- [Given records]:
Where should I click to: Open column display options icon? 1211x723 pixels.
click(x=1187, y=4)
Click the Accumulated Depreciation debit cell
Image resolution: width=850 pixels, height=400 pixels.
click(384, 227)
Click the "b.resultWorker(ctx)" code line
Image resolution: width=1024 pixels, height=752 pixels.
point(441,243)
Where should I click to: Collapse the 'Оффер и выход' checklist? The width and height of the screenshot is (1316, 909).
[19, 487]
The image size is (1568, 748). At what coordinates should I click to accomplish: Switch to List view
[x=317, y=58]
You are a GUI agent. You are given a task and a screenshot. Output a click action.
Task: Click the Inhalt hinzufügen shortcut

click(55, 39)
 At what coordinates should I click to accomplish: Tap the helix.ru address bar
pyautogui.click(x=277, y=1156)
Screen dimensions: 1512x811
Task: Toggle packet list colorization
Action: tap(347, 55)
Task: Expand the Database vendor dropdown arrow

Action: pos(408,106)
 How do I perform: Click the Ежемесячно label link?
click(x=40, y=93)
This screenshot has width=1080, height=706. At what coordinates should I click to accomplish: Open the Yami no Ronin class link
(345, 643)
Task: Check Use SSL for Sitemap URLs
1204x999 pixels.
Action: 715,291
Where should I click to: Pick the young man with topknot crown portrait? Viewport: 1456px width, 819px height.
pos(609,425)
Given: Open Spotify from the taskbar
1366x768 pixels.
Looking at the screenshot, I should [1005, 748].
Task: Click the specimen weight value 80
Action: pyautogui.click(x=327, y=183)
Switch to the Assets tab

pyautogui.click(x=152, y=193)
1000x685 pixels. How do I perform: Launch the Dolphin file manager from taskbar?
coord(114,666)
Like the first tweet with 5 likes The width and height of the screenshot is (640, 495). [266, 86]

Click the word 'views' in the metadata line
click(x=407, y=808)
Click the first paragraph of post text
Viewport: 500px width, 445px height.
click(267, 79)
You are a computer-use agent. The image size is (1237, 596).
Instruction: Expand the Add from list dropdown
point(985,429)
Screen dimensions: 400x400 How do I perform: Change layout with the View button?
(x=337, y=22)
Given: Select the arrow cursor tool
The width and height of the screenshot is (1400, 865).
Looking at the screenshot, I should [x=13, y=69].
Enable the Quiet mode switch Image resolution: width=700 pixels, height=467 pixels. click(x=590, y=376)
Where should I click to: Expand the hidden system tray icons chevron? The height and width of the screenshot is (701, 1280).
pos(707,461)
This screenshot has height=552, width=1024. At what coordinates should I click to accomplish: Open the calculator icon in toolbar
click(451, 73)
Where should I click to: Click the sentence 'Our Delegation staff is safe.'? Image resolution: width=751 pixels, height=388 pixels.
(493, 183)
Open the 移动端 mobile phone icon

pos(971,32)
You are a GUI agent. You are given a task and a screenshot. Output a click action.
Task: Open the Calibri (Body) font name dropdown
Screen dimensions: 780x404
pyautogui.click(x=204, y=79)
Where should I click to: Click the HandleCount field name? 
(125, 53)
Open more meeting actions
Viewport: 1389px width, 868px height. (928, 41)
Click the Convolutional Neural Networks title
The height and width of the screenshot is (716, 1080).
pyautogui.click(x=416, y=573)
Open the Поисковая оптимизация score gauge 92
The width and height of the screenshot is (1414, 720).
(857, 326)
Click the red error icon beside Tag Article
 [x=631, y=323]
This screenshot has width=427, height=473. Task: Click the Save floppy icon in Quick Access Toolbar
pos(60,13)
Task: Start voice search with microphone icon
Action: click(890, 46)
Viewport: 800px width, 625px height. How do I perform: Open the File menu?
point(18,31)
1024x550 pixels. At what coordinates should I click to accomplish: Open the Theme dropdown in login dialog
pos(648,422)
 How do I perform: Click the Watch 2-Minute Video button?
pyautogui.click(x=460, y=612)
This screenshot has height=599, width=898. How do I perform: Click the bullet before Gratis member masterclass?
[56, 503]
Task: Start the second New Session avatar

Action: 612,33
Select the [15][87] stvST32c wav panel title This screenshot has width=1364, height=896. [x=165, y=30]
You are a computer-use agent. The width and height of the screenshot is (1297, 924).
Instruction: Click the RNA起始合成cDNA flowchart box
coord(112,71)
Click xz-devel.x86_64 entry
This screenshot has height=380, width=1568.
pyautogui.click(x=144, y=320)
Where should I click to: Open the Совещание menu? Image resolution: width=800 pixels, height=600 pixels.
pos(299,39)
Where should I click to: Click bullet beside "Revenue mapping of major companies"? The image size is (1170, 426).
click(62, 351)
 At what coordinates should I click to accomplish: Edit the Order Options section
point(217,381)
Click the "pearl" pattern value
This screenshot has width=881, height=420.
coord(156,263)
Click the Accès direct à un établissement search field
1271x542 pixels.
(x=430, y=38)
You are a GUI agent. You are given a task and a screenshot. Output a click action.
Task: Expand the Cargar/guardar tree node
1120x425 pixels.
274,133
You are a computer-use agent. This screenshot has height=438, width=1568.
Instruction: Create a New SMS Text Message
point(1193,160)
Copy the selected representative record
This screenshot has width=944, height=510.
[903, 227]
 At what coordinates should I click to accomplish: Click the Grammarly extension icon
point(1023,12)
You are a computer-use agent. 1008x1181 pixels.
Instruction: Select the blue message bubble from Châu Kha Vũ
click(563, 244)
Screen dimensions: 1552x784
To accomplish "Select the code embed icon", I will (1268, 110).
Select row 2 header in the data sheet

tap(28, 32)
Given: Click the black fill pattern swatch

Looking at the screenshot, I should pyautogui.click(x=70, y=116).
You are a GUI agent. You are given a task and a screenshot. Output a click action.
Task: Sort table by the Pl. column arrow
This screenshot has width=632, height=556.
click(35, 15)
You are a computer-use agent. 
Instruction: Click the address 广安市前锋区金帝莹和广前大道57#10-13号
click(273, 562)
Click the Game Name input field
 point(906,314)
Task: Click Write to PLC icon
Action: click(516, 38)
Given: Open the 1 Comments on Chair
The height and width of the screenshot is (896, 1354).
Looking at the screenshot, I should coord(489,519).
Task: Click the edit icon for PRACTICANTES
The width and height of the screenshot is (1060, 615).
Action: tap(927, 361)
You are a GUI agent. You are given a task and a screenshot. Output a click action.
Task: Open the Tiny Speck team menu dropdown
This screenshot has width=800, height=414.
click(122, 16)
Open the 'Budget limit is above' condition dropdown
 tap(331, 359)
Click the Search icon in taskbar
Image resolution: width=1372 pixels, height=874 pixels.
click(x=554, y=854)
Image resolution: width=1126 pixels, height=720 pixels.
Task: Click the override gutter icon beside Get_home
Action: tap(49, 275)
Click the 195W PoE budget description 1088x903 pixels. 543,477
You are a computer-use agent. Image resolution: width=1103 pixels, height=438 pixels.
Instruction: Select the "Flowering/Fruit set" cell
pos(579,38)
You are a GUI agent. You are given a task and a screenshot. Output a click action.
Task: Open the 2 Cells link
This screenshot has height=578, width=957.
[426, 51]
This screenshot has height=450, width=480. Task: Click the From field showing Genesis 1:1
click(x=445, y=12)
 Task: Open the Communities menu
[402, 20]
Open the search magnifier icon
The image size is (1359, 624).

- [Exercise requirements]:
Check each line of the listing above for the string "code", and report how many lines contain it, as a number alone.

- [Task response]:
2